Видит он, как роятся снежинки у большой вентиляционной трубы, мечутся в воздухе головокружительными зигзагами и, вырвавшись из внезапной для них бури, устало опускаются, осветляя черный, незамерзающий клочок земли — Зону. И не замерзнуть ей, потому как отогрета дыханием не одной сотни душ, что несут здесь свой крест…
ЗОНА. ВОРОНЦОВ
Привыкаешь и здесь.
Звонок, подъем. Пять утра. Ключ скрежещет, дверь открывают дубаки. Люди встают, заспанные, будто давили их всю ночь, как тараканов. Редко слово услышишь, разве что — "подсоби… осторожно… отойди" — это мы нары-"вертолеты" пристегиваем. Противно они так пристегиваются, по душе аж скребет.

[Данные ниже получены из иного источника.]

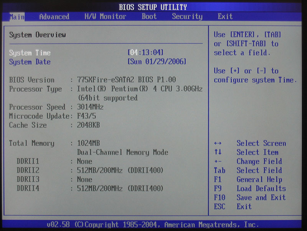The width and height of the screenshot is (307, 231).
Task: Select the Boot menu
Action: pos(149,17)
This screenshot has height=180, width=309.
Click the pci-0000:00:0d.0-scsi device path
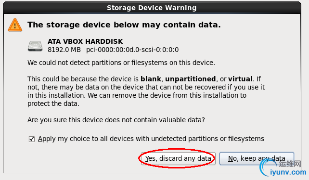(132, 50)
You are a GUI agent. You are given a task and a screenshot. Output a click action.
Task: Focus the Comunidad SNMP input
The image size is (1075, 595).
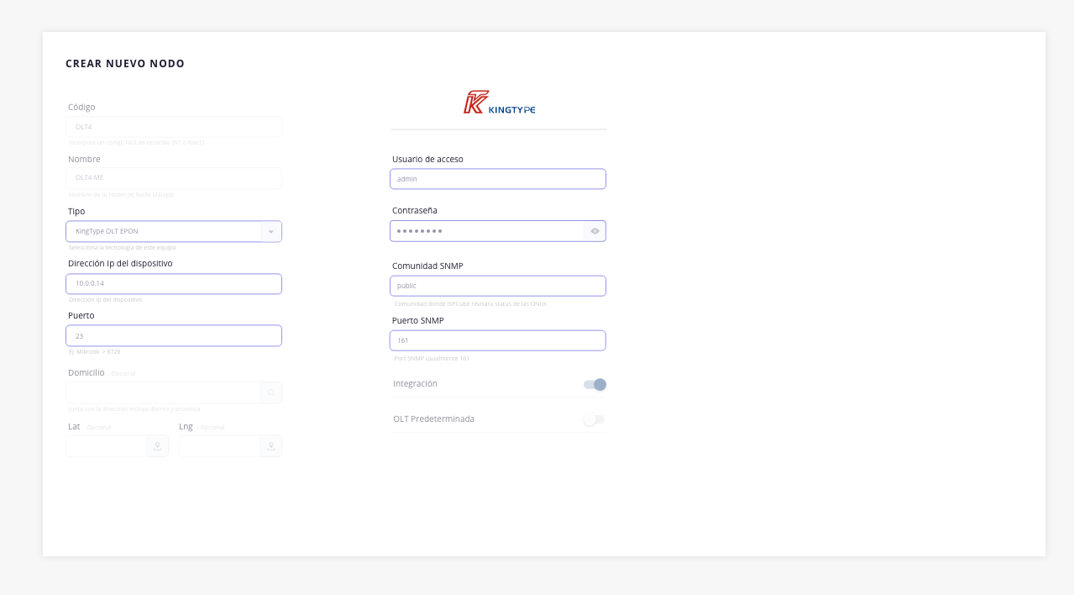click(x=498, y=286)
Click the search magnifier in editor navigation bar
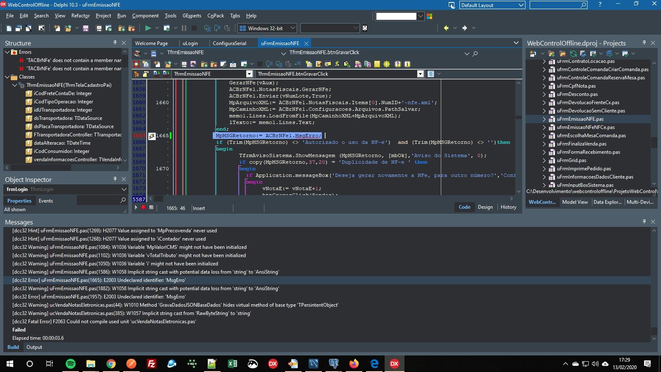This screenshot has height=372, width=661. point(475,53)
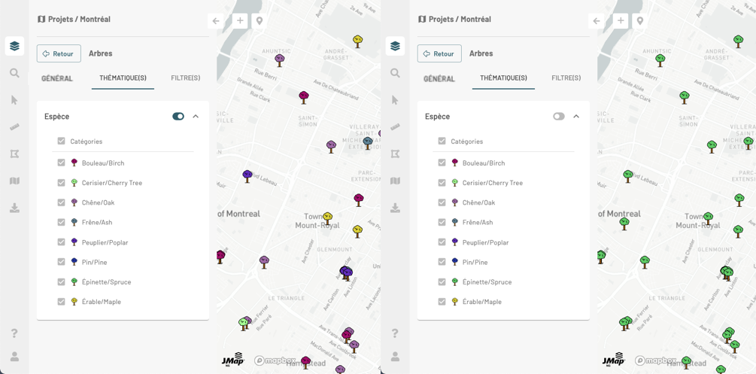Turn on the disabled Espèce thematic toggle

pos(559,117)
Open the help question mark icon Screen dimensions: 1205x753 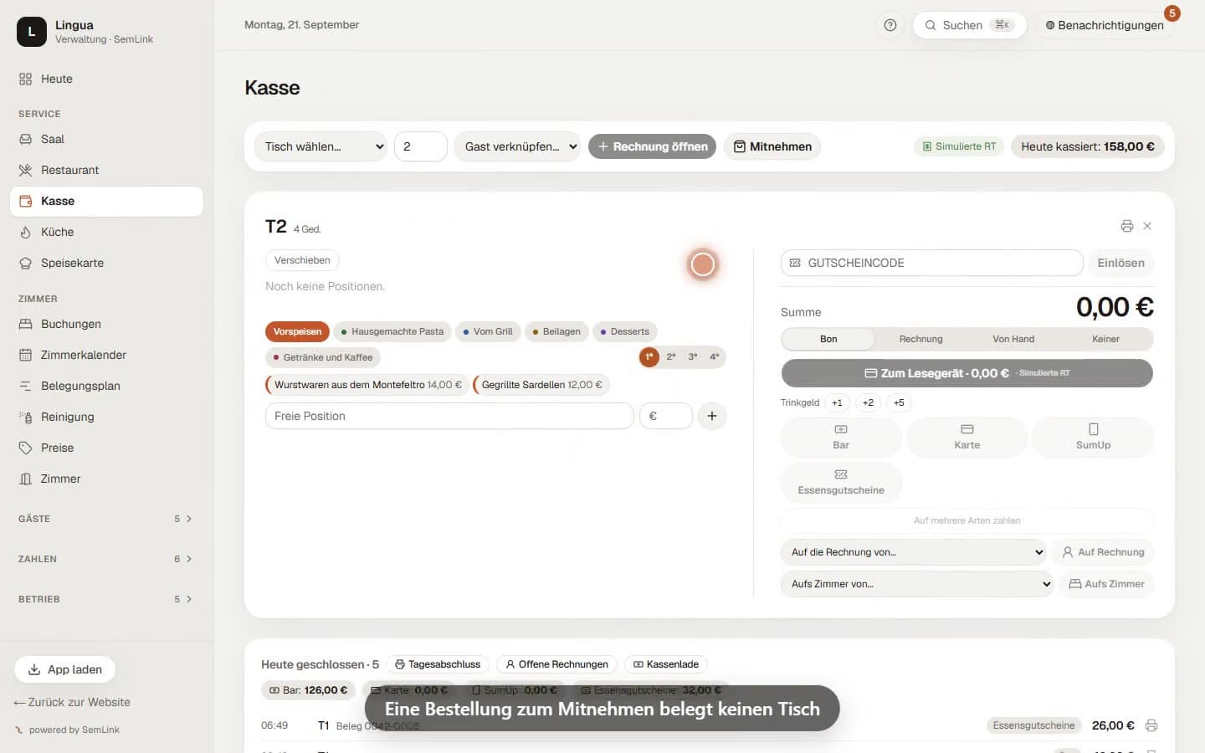pyautogui.click(x=890, y=25)
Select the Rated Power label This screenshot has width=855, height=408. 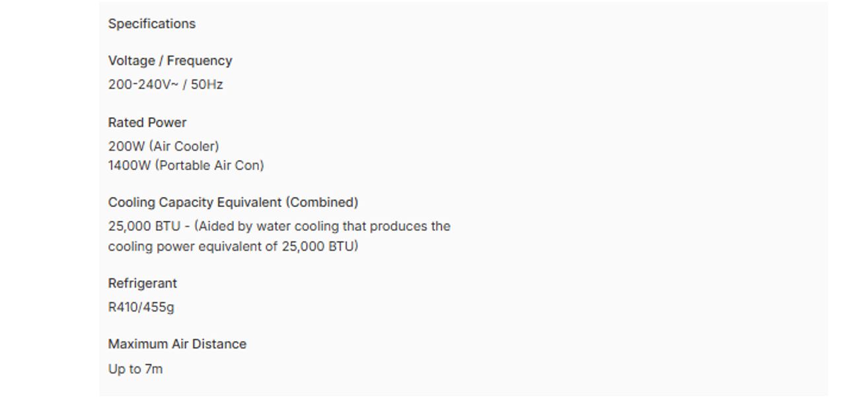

Постели выносим в подсобку. Снова ключ проскрежетал, пошли в умывальню. Очередь у единственного крана, и вода ледяная, но она хоть немного в себя дает прийти. Оживаешь.
Скрутишь папироску из махорочки, закуришь натощак да садишься за длинный деревянный стол. Только что его сделали, еще смолой пахнет, хорошо. И это единственный запах, от которого не тошнит. А в камере и воняет-то в основном парашей, портянками да кислым потом… Принюхались, привыкли.
Стол расположен у дальней стены. Стоящий у окошка принимает инструмент десять ложек. Берет столько же паек хлеба, дымится лента мисок с хавалкой. Потом идет то, что у них чай называется, — протягивает дежурный желоб в ведро, и стекает по нему чуть подкрашенная водичка.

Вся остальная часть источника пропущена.